Data excerpts
════════════════
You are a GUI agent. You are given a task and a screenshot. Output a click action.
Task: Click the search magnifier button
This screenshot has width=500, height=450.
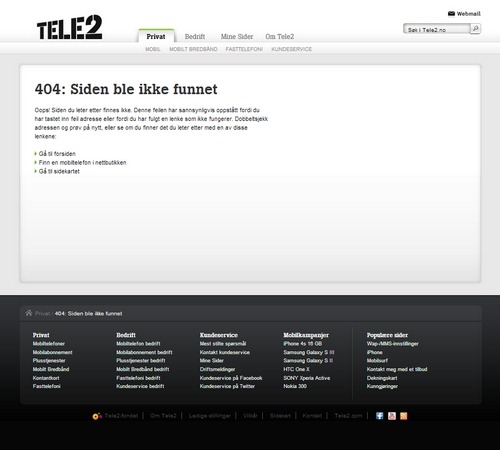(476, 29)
════════════════
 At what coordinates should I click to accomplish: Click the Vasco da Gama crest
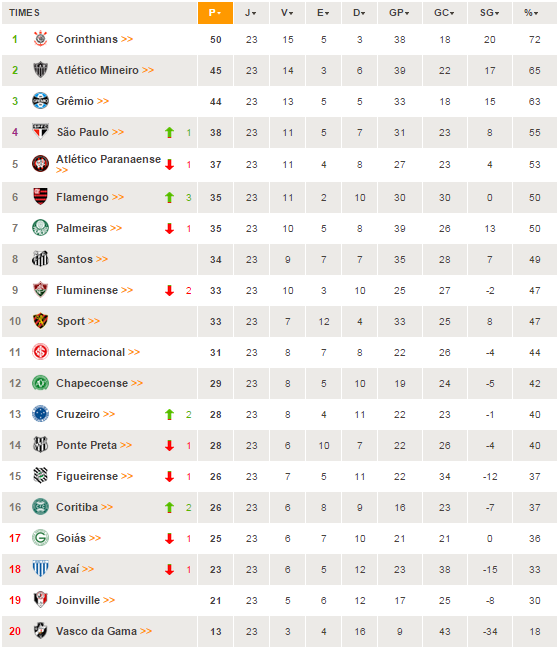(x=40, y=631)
════════════════
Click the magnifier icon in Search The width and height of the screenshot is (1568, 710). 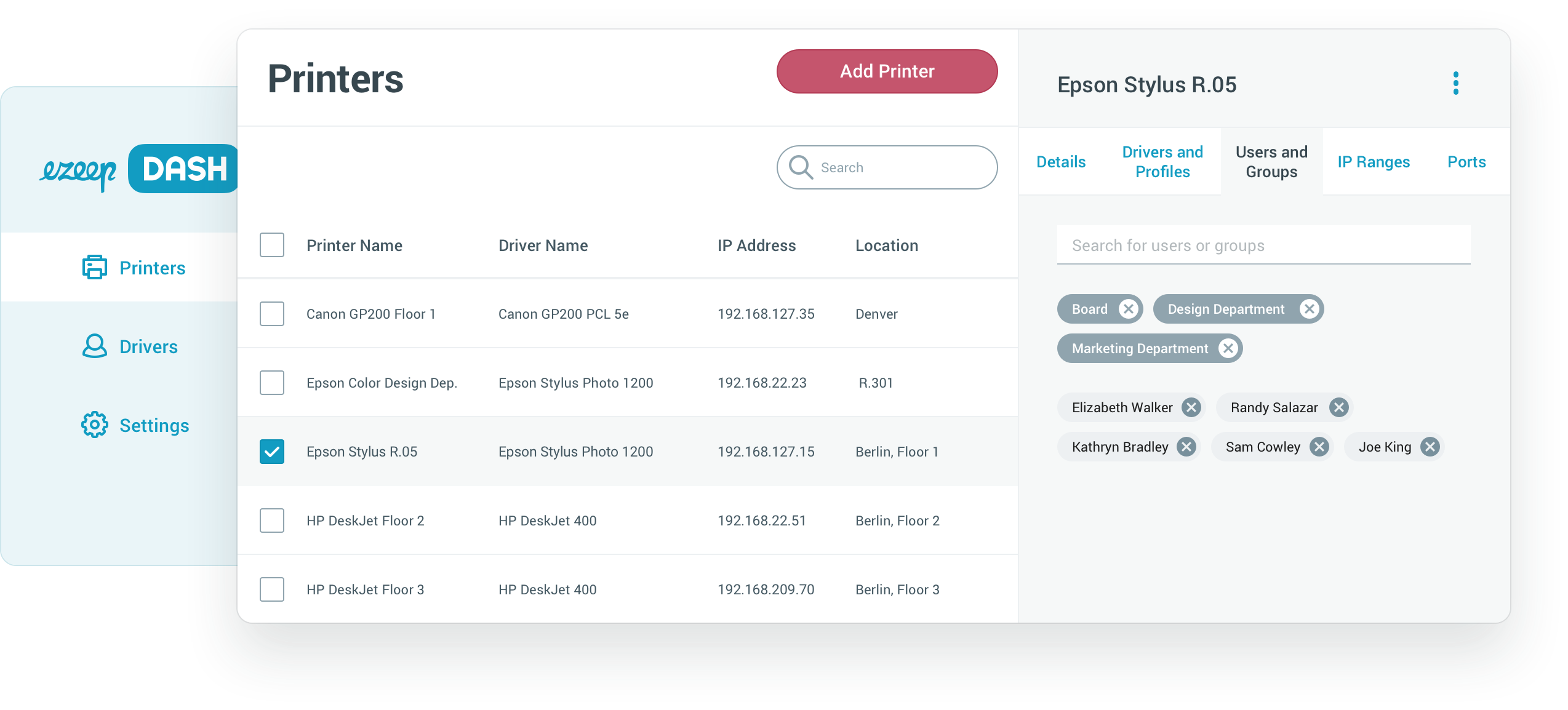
════════════════
Your task
Rewrite the stretch of the entries from the line containing "At what coordinates" through the line containing "(x=40, y=631)", replacing "crest" with "emblem" and keeping everything else the same. Leave out the pictures.

Answer to this exercise
 At what coordinates should I click to accomplish: Click the Vasco da Gama emblem
(x=40, y=631)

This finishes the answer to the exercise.